Architecture of Ecological Performance
The evolution from landscape as natural condition, against which the technical object sits, to architecture as a constructed landscape, has given way to a recent view of landscape as ecology. The metrics of ecological landscape are defined by performance, process and relationships of its parts. The contemporary discourse of landscape and urbanism is less concerned with visual or formal qualities, but with the ecological performance of form. According to the landscape architect and theorist James Corner, this new view of landscape invites a reinterpretation of the most significant spaces of the nineteenth century landscapes through an ecological lens. For example, the value of Olmsted’s landscapes today, are less representational or aesthetic, but more on their role in the city as “ecological vessels and paths”. 25 The ecological lens of the landscape constitutes a profound shift in urban ideology. In the current state of environmental crisis, engaging landscape ecology as a conceptual space for architectural production is critical to make the discipline relevant to contemporary life. Architecture can engage the current agenda of the landscape discipline in constructing or restoring designed ecologies, by building on the notions of city as nature and architecture as landscape. The “disciplinary contamination” Elizabeth Meyer has described as “the intermingling of aesthetic discourses and conventions” with knowledge from other disciplines, such as geology and ecology, enriched the vocabulary of landscape architecture. 26 Similarly, the disciplinary contamination from landscape and ecology is proving enriching to architecture. A critical contemporary practice understands the performance of architectural form as an experiential and environmental device integral to landscape ecologies.

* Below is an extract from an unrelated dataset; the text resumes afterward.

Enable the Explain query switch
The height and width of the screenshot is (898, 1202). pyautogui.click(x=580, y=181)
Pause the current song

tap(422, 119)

The concepts and aesthetics of sustainability and ecological performance, long a part of the conceptual territory of landscape theory, have permeated architecture practice. For a scholar interested in the dialogue between architecture and the natural environment, it seems worth studying the cultural and technical implications of concepts and intellectual frameworks, such as resilience, that are transferred from ecology to design fields. The ecologist C.S. Holling defined resilience, namely “a measure of the persistence of systems and of their ability to absorb change and disturbance and still maintain the same relationships” in contrast to stability, which we have traditionally associated with the permanence of architecture. 27 Conceiving of architecture as a component of dynamic systems that is integrated to landscape ecologies in productive relationships is a dramatic conceptual shift for architecture practice. It is hard to think of architecture as object in this context. Systems thinking implies that architecture is only a boundary describing a system of systems, and that when we expand the boundary to include its site, or territory, those systems can be understood as connected to much larger ecological, cultural and infrastructural systems. The term resilience has been in use in landscape and infrastructure systems for some time, but it is still new in the field of architecture, often used loosely, and without consensus in its definition and application to buildings. However, its value as a metaphor has been suggested as fostering the ability to rethink institutional structures that encourage slow restructuring, pattern behavior and preservation of current practices.28
In contrast, sustainability in design, its metrics and aesthetics, has been explored for quite some time. But sustainability is focused on optimization, often pursuing notions of self-sufficiency. In that conceptual framework, the building can be conceived as an island, or its performance measured in terms of degrees of independence (e.g. net-zero, off-the-grid). A shift to true ecological thinking focuses on relationships. Most importantly, it recognizes that any act of building transforms and reconstructs a large territory, will affect or connect to infrastructural networks far beyond what we usually comprehend, and to an existing ecology that is complex and diverse. Therefore it demands that the landscape and the architecture are not reductive, and instead be thought of as integral to each other, in terms of systems and not objects. Form is generative of performance, and although conceptual frameworks and a degree of abstraction from the real world are still needed to comprehend those complex systems and relationships, this generates a different kind of autonomy. Hay’s description of a vacuous conceptual space for the autonomous object has been transformed into a conceptual framework to explain and reimagine highly complex and contingent systems.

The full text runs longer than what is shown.